Exercise prompt
Reproduce the following records line for line, without altering anything.

Entries for locating text and elements
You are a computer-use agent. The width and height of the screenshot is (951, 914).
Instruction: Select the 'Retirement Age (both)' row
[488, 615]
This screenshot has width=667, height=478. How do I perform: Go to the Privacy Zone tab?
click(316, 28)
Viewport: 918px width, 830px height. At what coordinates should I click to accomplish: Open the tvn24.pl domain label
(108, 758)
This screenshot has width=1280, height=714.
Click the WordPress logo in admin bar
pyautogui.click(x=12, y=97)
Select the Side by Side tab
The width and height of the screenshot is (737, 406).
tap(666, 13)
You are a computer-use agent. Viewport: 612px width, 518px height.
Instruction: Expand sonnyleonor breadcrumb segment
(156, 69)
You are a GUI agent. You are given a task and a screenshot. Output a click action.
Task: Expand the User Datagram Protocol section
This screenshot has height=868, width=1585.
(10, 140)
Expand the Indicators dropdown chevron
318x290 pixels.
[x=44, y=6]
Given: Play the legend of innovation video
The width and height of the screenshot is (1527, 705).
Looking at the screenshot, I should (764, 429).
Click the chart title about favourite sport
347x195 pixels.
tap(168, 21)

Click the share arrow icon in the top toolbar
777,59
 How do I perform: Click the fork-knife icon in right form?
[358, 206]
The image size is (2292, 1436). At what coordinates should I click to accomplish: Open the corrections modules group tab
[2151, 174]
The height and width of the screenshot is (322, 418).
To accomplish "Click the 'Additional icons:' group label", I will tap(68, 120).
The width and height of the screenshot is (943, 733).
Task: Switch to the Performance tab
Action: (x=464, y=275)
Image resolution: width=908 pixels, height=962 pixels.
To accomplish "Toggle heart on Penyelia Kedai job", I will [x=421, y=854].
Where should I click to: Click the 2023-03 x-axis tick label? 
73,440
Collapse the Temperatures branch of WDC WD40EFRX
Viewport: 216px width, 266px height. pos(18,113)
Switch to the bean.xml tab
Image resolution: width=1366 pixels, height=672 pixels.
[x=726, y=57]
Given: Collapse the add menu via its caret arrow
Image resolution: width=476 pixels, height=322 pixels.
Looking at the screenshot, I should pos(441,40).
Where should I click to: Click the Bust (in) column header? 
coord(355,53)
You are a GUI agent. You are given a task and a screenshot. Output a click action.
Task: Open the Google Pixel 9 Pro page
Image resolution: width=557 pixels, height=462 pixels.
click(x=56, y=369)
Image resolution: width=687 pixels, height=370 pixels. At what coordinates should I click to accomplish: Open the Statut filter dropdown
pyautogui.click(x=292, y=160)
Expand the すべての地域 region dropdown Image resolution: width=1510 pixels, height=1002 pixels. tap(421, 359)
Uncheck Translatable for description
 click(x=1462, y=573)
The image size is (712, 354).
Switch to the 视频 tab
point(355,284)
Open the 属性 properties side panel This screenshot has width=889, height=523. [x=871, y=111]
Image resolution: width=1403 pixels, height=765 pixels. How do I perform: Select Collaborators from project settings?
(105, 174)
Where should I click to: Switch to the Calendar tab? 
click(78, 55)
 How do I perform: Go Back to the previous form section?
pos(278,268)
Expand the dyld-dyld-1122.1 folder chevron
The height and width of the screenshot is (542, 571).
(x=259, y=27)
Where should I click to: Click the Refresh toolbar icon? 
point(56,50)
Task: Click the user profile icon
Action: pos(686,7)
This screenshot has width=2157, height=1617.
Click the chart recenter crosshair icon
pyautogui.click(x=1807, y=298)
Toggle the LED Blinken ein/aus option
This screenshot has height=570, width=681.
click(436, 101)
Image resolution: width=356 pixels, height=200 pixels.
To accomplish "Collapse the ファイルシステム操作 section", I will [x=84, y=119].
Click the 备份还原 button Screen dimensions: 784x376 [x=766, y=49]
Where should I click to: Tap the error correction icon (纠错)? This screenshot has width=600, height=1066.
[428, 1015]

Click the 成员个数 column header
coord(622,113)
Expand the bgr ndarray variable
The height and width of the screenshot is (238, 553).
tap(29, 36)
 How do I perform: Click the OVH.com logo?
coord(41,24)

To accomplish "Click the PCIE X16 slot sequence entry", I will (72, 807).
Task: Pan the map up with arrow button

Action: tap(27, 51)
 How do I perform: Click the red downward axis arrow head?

Result of the exercise
You are a computer-use agent. The width and height of the screenshot is (951, 914).
Instruction: Select the 'Retirement Age (both)' row
[488, 615]
This screenshot has width=667, height=478. How do I perform: Go to the Privacy Zone tab?
click(316, 28)
Viewport: 918px width, 830px height. At what coordinates should I click to accomplish: Open the tvn24.pl domain label
(108, 758)
This screenshot has width=1280, height=714.
Click the WordPress logo in admin bar
pyautogui.click(x=12, y=97)
Select the Side by Side tab
The width and height of the screenshot is (737, 406).
tap(666, 13)
You are a computer-use agent. Viewport: 612px width, 518px height.
Instruction: Expand sonnyleonor breadcrumb segment
(156, 69)
You are a GUI agent. You are given a task and a screenshot. Output a click action.
Task: Expand the User Datagram Protocol section
This screenshot has height=868, width=1585.
(10, 140)
Expand the Indicators dropdown chevron
318x290 pixels.
[x=44, y=6]
Given: Play the legend of innovation video
The width and height of the screenshot is (1527, 705).
Looking at the screenshot, I should (764, 429).
Click the chart title about favourite sport
347x195 pixels.
tap(168, 21)

Click the share arrow icon in the top toolbar
777,59
 How do I perform: Click the fork-knife icon in right form?
[358, 206]
The image size is (2292, 1436). At what coordinates should I click to accomplish: Open the corrections modules group tab
[2151, 174]
The height and width of the screenshot is (322, 418).
To accomplish "Click the 'Additional icons:' group label", I will tap(68, 120).
The width and height of the screenshot is (943, 733).
Task: Switch to the Performance tab
Action: (x=464, y=275)
Image resolution: width=908 pixels, height=962 pixels.
To accomplish "Toggle heart on Penyelia Kedai job", I will [x=421, y=854].
Where should I click to: Click the 2023-03 x-axis tick label? 
73,440
Collapse the Temperatures branch of WDC WD40EFRX
Viewport: 216px width, 266px height. pos(18,113)
Switch to the bean.xml tab
Image resolution: width=1366 pixels, height=672 pixels.
[x=726, y=57]
Given: Collapse the add menu via its caret arrow
Image resolution: width=476 pixels, height=322 pixels.
Looking at the screenshot, I should pos(441,40).
Where should I click to: Click the Bust (in) column header? 
coord(355,53)
You are a GUI agent. You are given a task and a screenshot. Output a click action.
Task: Open the Google Pixel 9 Pro page
Image resolution: width=557 pixels, height=462 pixels.
click(x=56, y=369)
Image resolution: width=687 pixels, height=370 pixels. At what coordinates should I click to accomplish: Open the Statut filter dropdown
pyautogui.click(x=292, y=160)
Expand the すべての地域 region dropdown Image resolution: width=1510 pixels, height=1002 pixels. tap(421, 359)
Uncheck Translatable for description
 click(x=1462, y=573)
The image size is (712, 354).
Switch to the 视频 tab
point(355,284)
Open the 属性 properties side panel This screenshot has width=889, height=523. [x=871, y=111]
Image resolution: width=1403 pixels, height=765 pixels. How do I perform: Select Collaborators from project settings?
(105, 174)
Where should I click to: Switch to the Calendar tab? 
click(78, 55)
 How do I perform: Go Back to the previous form section?
pos(278,268)
Expand the dyld-dyld-1122.1 folder chevron
The height and width of the screenshot is (542, 571).
(x=259, y=27)
Where should I click to: Click the Refresh toolbar icon? 
point(56,50)
Task: Click the user profile icon
Action: pos(686,7)
This screenshot has width=2157, height=1617.
Click the chart recenter crosshair icon
pyautogui.click(x=1807, y=298)
Toggle the LED Blinken ein/aus option
This screenshot has height=570, width=681.
click(436, 101)
Image resolution: width=356 pixels, height=200 pixels.
To accomplish "Collapse the ファイルシステム操作 section", I will [x=84, y=119].
Click the 备份还原 button Screen dimensions: 784x376 [x=766, y=49]
Where should I click to: Tap the error correction icon (纠错)? This screenshot has width=600, height=1066.
[428, 1015]

Click the 成员个数 column header
coord(622,113)
Expand the bgr ndarray variable
The height and width of the screenshot is (238, 553).
tap(29, 36)
 How do I perform: Click the OVH.com logo?
coord(41,24)

To accomplish "Click the PCIE X16 slot sequence entry", I will (72, 807).
Task: Pan the map up with arrow button

Action: tap(27, 51)
 How do I perform: Click the red downward axis arrow head?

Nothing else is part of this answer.